Unnamed: 0,HDI rank,Country,Human Development Index (HDI),Life expectancy at birth,Expected years of schooling,Mean years of schooling,Gross national income (GNI) per capita
0,,,,,,,
1,,,,SDG3,SDG4.3,SDG4.4,SDG8.5
2,,,,,,,
3,,,Human Development Index (HDI),Life expectancy at birth,Expected years of schooling,Mean years of schooling,Gross national income (GNI) per capita
4,HDI rank,Country,Value,(years),(years),(years),(2017 PPP $)
5,,,2021,2021,2021,2021,2021
6,,VERY HIGH HUMAN DEVELOPMENT,,,,,
7,1,Switzerland,0.962,83.9872,16.500299,13.85966,66933.00454
8,2,Norway,0.961,83.2339,18.1852,13.00363,64660.10622
9,3,Iceland,0.959,82.6782,19.163059,13.76717,55782.04981


It is time to offer a better set of column names.

#### Clean column names

The current situation:

In [42]:
better_3=better_2.copy()
better_3.columns.to_list() # always use to_list()

['HDI rank',
 'Country',
 'Human Development Index (HDI) ',
 'Life expectancy at birth',
 'Expected years of schooling',
 'Mean years of schooling',
 'Gross national income (GNI) per capita']

Notice above that the columns:
* Have acronyms in parenthesis.
* Have spaces between words.

Let's get rid of the acronyms in parentheses:

In [44]:
# bye anything between parentheses (then strip and title case)

pattern1=r'\(.+\)'
better_3.columns=better_3.columns.str.replace(pattern1,repl="", regex=True).str.strip().str.title()
better_3.columns

Index(['Hdi Rank', 'Country', 'Human Development Index',
       'Life Expectancy At Birth', 'Expected Years Of Schooling',
       'Mean Years Of Schooling', 'Gross National Income  Per Capita'],
      dtype='object')

**Option 1**: Underscores instead of _blank spaces_.

In [45]:
# spaces replaced
pattern2=r'\s+'
better_3.columns.str.replace(pattern2,repl='_',regex=True)

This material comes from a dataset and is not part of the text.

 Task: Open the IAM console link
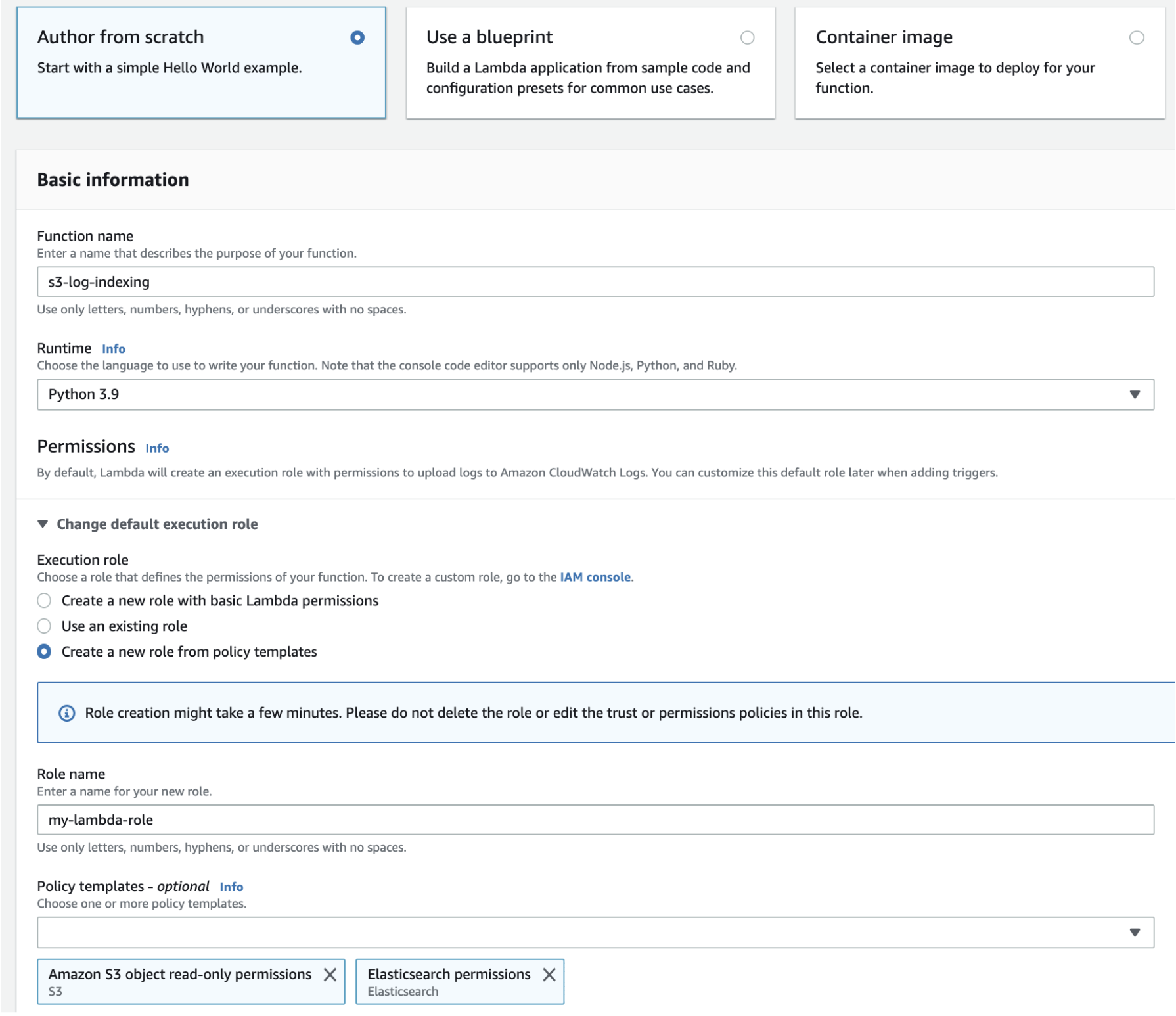[x=595, y=576]
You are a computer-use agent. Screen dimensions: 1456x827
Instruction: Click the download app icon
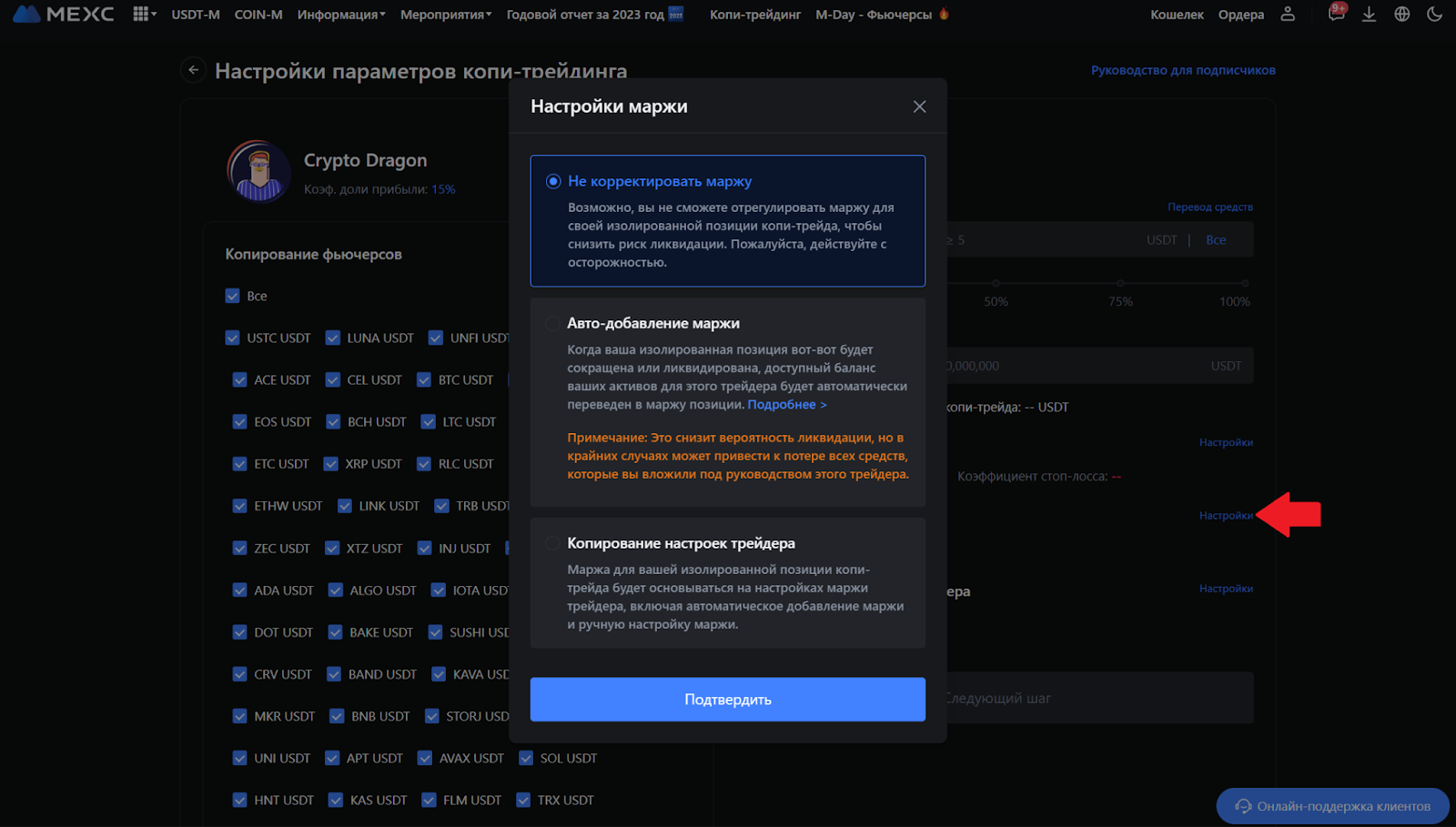(x=1369, y=15)
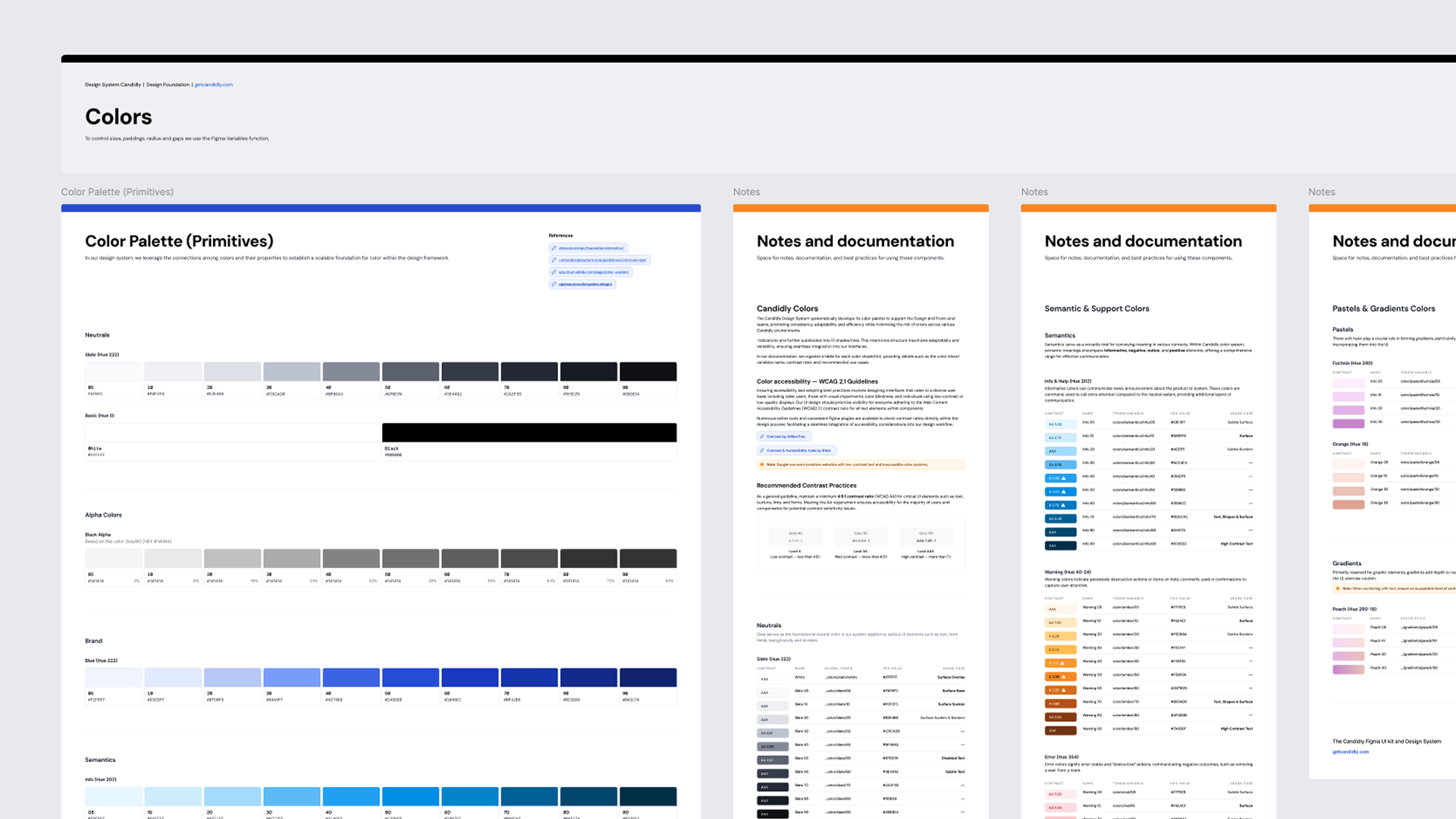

Index(['Hdi_Rank', 'Country', 'Human_Development_Index',
       'Life_Expectancy_At_Birth', 'Expected_Years_Of_Schooling',
       'Mean_Years_Of_Schooling', 'Gross_National_Income_Per_Capita'],
      dtype='object')

**Option 2**: Shorthening using Camel case



In [46]:
# title case, the bye spaces
better_3.columns.str.replace(" ",'',regex=False)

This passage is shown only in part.